Creation of money: Danger by private banks?

Frankfurt – Only the central banks have the license to print money. However, some commercial banks create their own money through their lending. This is calling critics to see the dangers to the financial system. According to the Bundesbank, however, the criticism goes in the wrong direction.

 

Image: Euro coins as gears 

What is money creation by commercial banks?

Borrowing a customer, for example, 1000 euros at a commercial bank, this writes him the amount in his account well and raises in return claims on interest and repayment. Only if the customer actually withdraws the amount in his account as cash or transfers it to an account of another bank, the bank must get money from the central bank. However, only a small part of the bank balance is actually withdrawn and transfers between banks largely offset each other. So it happens that commercial banks create money almost “out of nothing”. They do not have to spend as much central bank money as they credit their clients.

What problem do critics see about money creation by banks?

Banks could become vulnerable to “bank runs,” a widespread fear. During the financial crisis, doubts arose about the solvency of many financial institutions. The savers were afraid that they would not get their savings back, which is why many of them wanted to withdraw their money at the same time. So they demanded more central bank money than the banks had in stock – many banks could not pay anymore.

What does the Bundesbank counter criticism?

It is not justified from the point of view of the monetary authorities. A commercial bank could spontaneously get central bank money in case of cases. To do this, it must deposit collateral, such as securities, with the Central Bank. Only when she does not have enough of it, it gets really tight. But this can not be prevented by the fact that the bank has more central bank money ready, so the argument. It is rather the result of losses, for example with securities transactions. In the financial crisis many banks had lost large sums of money with dubious US home loans.
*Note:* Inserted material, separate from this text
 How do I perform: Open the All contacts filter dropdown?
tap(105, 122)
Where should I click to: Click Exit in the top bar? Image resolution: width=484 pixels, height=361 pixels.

Can banks draw unlimited money?

Critics warn that the creation of money leads to excessive lending and the formation of financial bubbles, followed by drastic slumps. These financial cycles can then also plunge the real economy into crisis. According to the Bundesbank, however, lending is limited by the demand of companies and private individuals on the one hand and by the weighing of risks and costs by commercial banks on the other hand. Both are also influenced by the key interest rates. How much central bank money the commercial banks have in stock, however, is not decisive. This is also illustrated by the current situation: Since the financial crisis, the amount of central bank money has increased more than sevenfold, most recently due to the multi-billion dollar purchases of securities by the European Central Bank (ECB). At the same time, lending has increased only moderately.

Are profits of commercial banks justified by the lending of self-created money?

From the point of view of the Bundesbank, yes, because this is a compensation for services. On the one hand, banks offer their clients long-term loans and, on the other hand, the possibility of short-term investments. Due to their size, they can also shoulder default risks. However, this requires a functioning regulation, warns the Bundesbank. During the financial crisis, states with billions of taxpayers were responsible for bank losses.

What alternative do critics think about money creation by banks?

The best known proposal is the so-called “full money”. The idea behind this is that in the future, banks should actually have one euro cash for each euro that savers have deposited with them, or keep them in an account with the central bank. Currently, they only have a fraction of them in stock – the so-called minimum reserve is one percent. The full money would mean raising the reserve to 100 percent. Even after the Great Depression, this idea was discussed in the 1930s. Her most famous advocate was the US economist Irving Fisher, who had previously lost almost all of his private wealth as a result of the deep economic crisis.

What does the Bundesbank think of the proposal of the full money?

Not much. It was “very questionable whether this avoids financial cycles on their own,” it says in the monthly report. In addition, this could limit important functions of the banks. For a more stable financial system, other means are needed, such as strengthening the equity of the banks. An important step in the right direction was also the launch of the European banking union combined with a joint European banking supervision under the auspices of the ECB.